## CHALLENGE
Swap "location window" for "settings window" in the listing, starting at the line that has "has width=1946, height=1128." and stopping after the line that has "should pyautogui.click(x=16, y=184).". Give back only those lines, with nothing else changed.

-- BEGIN DATA EXTRACT --

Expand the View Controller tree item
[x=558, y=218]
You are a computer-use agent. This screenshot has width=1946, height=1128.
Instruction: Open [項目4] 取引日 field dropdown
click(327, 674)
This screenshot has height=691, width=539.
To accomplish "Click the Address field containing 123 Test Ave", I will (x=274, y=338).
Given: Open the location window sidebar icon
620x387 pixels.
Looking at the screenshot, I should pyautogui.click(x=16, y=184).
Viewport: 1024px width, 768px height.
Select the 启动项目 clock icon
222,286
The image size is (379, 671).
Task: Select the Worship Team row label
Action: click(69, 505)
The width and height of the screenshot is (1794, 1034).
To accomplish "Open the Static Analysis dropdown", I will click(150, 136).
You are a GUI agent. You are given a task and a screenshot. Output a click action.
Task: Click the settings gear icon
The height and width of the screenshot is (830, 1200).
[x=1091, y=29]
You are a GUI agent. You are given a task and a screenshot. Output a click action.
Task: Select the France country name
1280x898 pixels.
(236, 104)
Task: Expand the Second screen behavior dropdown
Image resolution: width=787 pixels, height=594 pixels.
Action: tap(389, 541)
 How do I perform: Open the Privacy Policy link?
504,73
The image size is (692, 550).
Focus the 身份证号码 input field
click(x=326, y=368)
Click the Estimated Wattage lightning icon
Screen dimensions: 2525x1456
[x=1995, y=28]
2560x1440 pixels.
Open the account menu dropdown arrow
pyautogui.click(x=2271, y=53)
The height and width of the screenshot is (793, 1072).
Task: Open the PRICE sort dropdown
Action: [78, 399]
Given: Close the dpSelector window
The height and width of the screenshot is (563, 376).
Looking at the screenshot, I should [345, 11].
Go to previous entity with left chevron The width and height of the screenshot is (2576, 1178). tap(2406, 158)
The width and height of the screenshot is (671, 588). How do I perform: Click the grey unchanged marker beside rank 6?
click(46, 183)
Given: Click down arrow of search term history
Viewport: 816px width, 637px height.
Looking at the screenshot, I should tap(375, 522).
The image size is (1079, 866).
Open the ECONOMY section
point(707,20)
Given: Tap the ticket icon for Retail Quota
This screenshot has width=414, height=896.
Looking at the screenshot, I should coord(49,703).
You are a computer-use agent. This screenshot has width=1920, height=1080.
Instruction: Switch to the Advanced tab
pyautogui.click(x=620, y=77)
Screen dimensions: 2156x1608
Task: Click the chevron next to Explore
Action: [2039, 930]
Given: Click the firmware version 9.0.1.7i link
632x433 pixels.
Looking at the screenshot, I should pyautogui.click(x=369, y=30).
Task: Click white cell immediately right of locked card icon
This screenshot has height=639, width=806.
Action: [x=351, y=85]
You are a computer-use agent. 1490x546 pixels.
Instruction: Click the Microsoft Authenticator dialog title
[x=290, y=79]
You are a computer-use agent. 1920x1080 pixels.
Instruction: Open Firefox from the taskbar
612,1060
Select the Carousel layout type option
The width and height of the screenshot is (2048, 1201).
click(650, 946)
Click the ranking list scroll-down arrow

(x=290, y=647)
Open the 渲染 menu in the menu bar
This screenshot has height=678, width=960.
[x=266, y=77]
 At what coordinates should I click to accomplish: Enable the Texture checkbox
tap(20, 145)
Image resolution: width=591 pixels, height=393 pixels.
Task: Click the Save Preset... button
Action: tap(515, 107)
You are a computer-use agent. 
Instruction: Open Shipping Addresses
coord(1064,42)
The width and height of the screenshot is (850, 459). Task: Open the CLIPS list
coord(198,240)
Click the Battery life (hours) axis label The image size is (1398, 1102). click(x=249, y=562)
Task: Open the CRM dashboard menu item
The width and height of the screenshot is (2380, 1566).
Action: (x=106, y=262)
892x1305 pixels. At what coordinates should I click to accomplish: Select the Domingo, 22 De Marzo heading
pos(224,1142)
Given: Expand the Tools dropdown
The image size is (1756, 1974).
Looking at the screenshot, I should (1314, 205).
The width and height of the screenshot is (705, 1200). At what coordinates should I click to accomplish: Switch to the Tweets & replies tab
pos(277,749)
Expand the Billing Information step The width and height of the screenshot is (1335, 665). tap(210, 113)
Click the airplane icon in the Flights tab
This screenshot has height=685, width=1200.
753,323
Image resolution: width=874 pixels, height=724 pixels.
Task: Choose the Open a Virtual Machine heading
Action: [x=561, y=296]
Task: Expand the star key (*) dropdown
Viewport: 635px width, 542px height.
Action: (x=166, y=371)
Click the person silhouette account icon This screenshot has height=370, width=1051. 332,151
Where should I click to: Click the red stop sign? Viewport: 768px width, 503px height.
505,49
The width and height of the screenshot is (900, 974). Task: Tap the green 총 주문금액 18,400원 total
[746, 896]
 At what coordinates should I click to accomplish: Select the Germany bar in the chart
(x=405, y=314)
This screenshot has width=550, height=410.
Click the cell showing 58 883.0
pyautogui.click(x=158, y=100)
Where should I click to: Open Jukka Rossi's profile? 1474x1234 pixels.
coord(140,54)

-- END DATA EXTRACT --

## TASK RESPONSE
You are a computer-use agent. This screenshot has width=1946, height=1128.
Instruction: Open [項目4] 取引日 field dropdown
click(327, 674)
This screenshot has height=691, width=539.
To accomplish "Click the Address field containing 123 Test Ave", I will (x=274, y=338).
Given: Open the settings window sidebar icon
620x387 pixels.
Looking at the screenshot, I should pyautogui.click(x=16, y=184).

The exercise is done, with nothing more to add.